Start of Data for review

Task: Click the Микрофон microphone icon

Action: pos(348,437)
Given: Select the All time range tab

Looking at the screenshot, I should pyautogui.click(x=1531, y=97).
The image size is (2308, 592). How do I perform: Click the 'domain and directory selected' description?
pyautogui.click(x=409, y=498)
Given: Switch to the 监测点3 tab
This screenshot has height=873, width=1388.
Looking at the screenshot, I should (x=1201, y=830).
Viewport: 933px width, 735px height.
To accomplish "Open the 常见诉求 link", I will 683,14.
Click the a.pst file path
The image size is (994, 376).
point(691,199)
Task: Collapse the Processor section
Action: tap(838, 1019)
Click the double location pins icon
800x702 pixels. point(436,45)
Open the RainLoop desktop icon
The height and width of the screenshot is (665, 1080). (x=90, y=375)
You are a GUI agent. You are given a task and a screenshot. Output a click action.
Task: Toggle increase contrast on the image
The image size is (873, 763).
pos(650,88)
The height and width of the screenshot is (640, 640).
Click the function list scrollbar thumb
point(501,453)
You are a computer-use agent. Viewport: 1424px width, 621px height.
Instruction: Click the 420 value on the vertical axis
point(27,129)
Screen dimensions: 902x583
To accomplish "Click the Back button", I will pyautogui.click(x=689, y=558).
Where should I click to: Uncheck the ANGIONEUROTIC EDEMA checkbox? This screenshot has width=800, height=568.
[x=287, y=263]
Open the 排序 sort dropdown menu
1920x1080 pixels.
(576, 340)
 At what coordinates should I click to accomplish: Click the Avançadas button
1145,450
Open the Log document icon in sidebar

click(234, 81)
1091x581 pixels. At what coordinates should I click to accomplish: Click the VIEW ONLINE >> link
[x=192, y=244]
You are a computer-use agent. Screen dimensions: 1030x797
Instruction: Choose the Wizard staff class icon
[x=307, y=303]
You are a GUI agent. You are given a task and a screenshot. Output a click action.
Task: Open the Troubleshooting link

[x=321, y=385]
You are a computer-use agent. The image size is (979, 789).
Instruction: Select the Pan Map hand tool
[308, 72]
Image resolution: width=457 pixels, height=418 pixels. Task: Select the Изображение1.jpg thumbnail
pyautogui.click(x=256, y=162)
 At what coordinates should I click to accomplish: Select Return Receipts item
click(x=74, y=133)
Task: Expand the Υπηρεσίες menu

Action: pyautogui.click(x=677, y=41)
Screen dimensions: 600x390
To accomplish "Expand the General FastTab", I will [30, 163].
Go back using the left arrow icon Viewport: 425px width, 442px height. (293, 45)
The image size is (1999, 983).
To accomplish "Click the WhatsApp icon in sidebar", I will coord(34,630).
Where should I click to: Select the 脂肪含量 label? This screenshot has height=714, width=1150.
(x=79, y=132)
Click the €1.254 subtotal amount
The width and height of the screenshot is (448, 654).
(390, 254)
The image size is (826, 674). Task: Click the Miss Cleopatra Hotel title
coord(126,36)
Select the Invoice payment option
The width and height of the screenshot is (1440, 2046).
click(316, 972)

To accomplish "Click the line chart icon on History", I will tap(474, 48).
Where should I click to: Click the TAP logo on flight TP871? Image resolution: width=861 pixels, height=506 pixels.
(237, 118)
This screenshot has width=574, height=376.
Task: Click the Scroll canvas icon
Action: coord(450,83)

End of Data for review

=== Task to carry out ===
Please return the records above exactly as they are written.

=== Result for this task ===
Task: Click the Микрофон microphone icon

Action: pos(348,437)
Given: Select the All time range tab

Looking at the screenshot, I should pyautogui.click(x=1531, y=97).
The image size is (2308, 592). How do I perform: Click the 'domain and directory selected' description?
pyautogui.click(x=409, y=498)
Given: Switch to the 监测点3 tab
This screenshot has height=873, width=1388.
Looking at the screenshot, I should (x=1201, y=830).
Viewport: 933px width, 735px height.
To accomplish "Open the 常见诉求 link", I will 683,14.
Click the a.pst file path
The image size is (994, 376).
point(691,199)
Task: Collapse the Processor section
Action: tap(838, 1019)
Click the double location pins icon
800x702 pixels. point(436,45)
Open the RainLoop desktop icon
The height and width of the screenshot is (665, 1080). (x=90, y=375)
You are a GUI agent. You are given a task and a screenshot. Output a click action.
Task: Toggle increase contrast on the image
The image size is (873, 763).
pos(650,88)
The height and width of the screenshot is (640, 640).
Click the function list scrollbar thumb
point(501,453)
You are a computer-use agent. Viewport: 1424px width, 621px height.
Instruction: Click the 420 value on the vertical axis
point(27,129)
Screen dimensions: 902x583
To accomplish "Click the Back button", I will pyautogui.click(x=689, y=558).
Where should I click to: Uncheck the ANGIONEUROTIC EDEMA checkbox? This screenshot has width=800, height=568.
[x=287, y=263]
Open the 排序 sort dropdown menu
1920x1080 pixels.
(576, 340)
 At what coordinates should I click to accomplish: Click the Avançadas button
1145,450
Open the Log document icon in sidebar

click(234, 81)
1091x581 pixels. At what coordinates should I click to accomplish: Click the VIEW ONLINE >> link
[x=192, y=244]
You are a computer-use agent. Screen dimensions: 1030x797
Instruction: Choose the Wizard staff class icon
[x=307, y=303]
You are a GUI agent. You are given a task and a screenshot. Output a click action.
Task: Open the Troubleshooting link

[x=321, y=385]
You are a computer-use agent. The image size is (979, 789).
Instruction: Select the Pan Map hand tool
[308, 72]
Image resolution: width=457 pixels, height=418 pixels. Task: Select the Изображение1.jpg thumbnail
pyautogui.click(x=256, y=162)
 At what coordinates should I click to accomplish: Select Return Receipts item
click(x=74, y=133)
Task: Expand the Υπηρεσίες menu

Action: pyautogui.click(x=677, y=41)
Screen dimensions: 600x390
To accomplish "Expand the General FastTab", I will [30, 163].
Go back using the left arrow icon Viewport: 425px width, 442px height. (293, 45)
The image size is (1999, 983).
To accomplish "Click the WhatsApp icon in sidebar", I will coord(34,630).
Where should I click to: Select the 脂肪含量 label? This screenshot has height=714, width=1150.
(x=79, y=132)
Click the €1.254 subtotal amount
The width and height of the screenshot is (448, 654).
(390, 254)
The image size is (826, 674). Task: Click the Miss Cleopatra Hotel title
coord(126,36)
Select the Invoice payment option
The width and height of the screenshot is (1440, 2046).
click(316, 972)

To accomplish "Click the line chart icon on History", I will tap(474, 48).
Where should I click to: Click the TAP logo on flight TP871? Image resolution: width=861 pixels, height=506 pixels.
(237, 118)
This screenshot has width=574, height=376.
Task: Click the Scroll canvas icon
Action: coord(450,83)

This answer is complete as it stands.